**Provided data**
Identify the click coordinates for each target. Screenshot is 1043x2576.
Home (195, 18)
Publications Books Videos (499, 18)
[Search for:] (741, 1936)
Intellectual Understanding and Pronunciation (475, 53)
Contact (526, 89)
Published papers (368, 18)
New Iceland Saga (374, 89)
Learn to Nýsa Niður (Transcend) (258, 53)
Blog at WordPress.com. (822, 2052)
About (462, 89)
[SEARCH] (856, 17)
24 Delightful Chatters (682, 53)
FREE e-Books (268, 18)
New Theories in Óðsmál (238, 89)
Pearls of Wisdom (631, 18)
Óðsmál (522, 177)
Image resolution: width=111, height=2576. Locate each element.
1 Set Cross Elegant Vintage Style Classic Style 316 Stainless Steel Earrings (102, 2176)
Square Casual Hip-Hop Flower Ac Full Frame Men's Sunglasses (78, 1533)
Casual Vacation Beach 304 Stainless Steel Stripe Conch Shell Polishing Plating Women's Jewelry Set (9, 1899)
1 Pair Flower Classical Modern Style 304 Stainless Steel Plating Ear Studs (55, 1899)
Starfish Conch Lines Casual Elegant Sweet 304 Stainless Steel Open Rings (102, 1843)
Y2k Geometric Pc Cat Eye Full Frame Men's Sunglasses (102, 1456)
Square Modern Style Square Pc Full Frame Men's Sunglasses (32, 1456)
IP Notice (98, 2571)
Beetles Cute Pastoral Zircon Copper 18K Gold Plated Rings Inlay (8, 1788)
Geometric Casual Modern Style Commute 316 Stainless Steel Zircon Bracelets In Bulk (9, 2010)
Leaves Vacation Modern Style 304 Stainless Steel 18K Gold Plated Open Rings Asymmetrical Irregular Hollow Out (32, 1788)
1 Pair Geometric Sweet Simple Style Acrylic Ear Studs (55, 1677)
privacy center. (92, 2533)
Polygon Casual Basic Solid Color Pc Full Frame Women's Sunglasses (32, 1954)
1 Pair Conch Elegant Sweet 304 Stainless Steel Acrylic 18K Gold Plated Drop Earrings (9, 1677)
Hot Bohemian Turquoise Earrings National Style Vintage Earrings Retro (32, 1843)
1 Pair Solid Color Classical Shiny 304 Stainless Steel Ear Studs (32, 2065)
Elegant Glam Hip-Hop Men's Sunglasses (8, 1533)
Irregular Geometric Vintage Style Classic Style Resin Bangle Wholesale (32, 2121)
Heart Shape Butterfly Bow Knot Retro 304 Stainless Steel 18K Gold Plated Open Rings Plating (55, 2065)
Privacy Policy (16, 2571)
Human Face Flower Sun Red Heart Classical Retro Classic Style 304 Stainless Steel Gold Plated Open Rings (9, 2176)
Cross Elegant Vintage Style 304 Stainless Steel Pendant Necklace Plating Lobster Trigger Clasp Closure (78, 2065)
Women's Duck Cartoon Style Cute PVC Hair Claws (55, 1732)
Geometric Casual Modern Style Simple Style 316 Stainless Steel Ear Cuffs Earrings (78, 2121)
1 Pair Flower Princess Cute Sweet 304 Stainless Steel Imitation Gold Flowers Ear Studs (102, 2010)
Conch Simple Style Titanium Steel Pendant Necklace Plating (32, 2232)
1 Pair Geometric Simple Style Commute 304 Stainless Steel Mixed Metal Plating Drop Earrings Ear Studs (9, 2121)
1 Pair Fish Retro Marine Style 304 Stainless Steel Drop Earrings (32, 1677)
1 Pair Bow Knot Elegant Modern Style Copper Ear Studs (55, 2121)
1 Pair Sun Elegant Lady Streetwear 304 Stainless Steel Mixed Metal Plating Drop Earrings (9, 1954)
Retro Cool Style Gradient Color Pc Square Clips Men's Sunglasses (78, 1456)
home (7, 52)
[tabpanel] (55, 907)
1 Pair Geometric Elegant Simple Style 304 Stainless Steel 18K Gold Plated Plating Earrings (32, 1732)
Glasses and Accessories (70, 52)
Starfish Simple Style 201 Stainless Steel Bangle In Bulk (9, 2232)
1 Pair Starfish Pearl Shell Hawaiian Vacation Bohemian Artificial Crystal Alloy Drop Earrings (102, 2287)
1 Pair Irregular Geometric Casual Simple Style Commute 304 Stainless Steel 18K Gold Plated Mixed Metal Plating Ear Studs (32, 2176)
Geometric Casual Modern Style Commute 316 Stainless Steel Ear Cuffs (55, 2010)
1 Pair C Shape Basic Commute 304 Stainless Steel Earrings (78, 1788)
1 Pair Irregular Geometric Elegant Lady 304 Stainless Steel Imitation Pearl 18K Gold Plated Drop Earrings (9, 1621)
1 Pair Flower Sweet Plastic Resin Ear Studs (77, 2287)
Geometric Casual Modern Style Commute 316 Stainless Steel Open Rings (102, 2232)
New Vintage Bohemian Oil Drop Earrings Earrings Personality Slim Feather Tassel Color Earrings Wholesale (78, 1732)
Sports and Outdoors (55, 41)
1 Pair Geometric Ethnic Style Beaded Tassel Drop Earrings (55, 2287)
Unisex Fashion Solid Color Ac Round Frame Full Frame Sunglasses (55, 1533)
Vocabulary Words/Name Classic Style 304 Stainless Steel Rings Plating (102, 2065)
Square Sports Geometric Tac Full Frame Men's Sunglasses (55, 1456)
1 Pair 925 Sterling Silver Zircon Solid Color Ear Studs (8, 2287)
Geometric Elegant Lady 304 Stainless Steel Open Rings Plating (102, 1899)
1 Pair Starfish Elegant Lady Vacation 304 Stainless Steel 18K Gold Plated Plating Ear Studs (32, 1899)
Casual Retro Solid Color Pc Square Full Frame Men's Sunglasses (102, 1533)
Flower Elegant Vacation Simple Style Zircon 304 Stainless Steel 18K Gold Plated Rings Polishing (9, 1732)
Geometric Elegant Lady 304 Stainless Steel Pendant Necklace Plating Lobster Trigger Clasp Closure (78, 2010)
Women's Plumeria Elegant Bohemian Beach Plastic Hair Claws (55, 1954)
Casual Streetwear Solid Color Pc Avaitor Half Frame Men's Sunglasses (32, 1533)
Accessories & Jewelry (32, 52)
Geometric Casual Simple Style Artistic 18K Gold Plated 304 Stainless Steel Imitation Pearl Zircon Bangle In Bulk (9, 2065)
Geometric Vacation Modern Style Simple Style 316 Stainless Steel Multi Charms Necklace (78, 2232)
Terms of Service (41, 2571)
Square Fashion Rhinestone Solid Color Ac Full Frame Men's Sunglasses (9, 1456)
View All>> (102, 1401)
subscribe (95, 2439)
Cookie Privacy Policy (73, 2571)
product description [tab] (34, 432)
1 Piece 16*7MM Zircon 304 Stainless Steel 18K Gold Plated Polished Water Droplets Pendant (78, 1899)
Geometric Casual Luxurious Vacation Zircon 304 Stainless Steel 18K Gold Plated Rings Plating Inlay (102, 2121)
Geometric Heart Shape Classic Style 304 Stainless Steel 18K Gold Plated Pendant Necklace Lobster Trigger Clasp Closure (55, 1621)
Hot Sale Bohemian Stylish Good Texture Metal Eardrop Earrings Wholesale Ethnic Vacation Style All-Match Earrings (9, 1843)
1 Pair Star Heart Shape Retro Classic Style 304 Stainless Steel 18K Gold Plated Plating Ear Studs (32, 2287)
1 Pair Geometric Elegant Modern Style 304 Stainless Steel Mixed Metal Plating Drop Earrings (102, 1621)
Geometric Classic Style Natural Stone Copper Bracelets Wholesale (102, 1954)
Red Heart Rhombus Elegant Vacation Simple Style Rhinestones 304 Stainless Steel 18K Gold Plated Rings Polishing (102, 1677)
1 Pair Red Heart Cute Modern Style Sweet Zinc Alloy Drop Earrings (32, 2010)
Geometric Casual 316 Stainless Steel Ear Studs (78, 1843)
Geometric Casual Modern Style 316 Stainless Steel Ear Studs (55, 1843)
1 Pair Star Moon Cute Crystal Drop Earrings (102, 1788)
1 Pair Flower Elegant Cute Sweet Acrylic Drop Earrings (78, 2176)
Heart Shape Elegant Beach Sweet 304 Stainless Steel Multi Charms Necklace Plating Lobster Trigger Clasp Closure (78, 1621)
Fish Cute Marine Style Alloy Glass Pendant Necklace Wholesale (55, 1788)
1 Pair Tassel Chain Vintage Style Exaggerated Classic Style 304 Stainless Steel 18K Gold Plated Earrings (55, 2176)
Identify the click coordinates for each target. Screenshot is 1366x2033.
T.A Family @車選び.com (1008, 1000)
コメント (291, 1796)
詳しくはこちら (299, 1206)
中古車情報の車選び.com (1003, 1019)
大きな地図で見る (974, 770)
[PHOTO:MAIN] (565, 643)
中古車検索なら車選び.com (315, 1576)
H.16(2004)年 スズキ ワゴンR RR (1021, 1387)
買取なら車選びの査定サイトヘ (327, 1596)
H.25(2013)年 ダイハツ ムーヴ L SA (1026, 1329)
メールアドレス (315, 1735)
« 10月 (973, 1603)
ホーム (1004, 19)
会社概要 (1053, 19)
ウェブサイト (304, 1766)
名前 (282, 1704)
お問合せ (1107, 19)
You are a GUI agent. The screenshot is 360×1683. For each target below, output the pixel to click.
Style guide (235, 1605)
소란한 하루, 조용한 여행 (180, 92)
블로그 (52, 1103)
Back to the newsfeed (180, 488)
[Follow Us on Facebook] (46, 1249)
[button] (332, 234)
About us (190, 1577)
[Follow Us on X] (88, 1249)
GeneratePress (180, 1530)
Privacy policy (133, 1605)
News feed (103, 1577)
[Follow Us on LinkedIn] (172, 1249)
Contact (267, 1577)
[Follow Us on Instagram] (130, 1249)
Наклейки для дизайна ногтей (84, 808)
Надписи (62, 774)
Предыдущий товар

**Problem to solve**
Could you write out, exactly as they stand, only the lines above that begin at the line with "Square Sports Geometric" and stop after the line with "product description [tab] (34, 432)"?

**Solution to this exercise**
Square Sports Geometric Tac Full Frame Men's Sunglasses (55, 1456)
1 Pair 925 Sterling Silver Zircon Solid Color Ear Studs (8, 2287)
Geometric Elegant Lady 304 Stainless Steel Open Rings Plating (102, 1899)
1 Pair Starfish Elegant Lady Vacation 304 Stainless Steel 18K Gold Plated Plating Ear Studs (32, 1899)
Casual Retro Solid Color Pc Square Full Frame Men's Sunglasses (102, 1533)
Flower Elegant Vacation Simple Style Zircon 304 Stainless Steel 18K Gold Plated Rings Polishing (9, 1732)
Geometric Elegant Lady 304 Stainless Steel Pendant Necklace Plating Lobster Trigger Clasp Closure (78, 2010)
Women's Plumeria Elegant Bohemian Beach Plastic Hair Claws (55, 1954)
Casual Streetwear Solid Color Pc Avaitor Half Frame Men's Sunglasses (32, 1533)
Accessories & Jewelry (32, 52)
Geometric Casual Simple Style Artistic 18K Gold Plated 304 Stainless Steel Imitation Pearl Zircon Bangle In Bulk (9, 2065)
Geometric Vacation Modern Style Simple Style 316 Stainless Steel Multi Charms Necklace (78, 2232)
Terms of Service (41, 2571)
Square Fashion Rhinestone Solid Color Ac Full Frame Men's Sunglasses (9, 1456)
View All>> (102, 1401)
subscribe (95, 2439)
Cookie Privacy Policy (73, 2571)
product description [tab] (34, 432)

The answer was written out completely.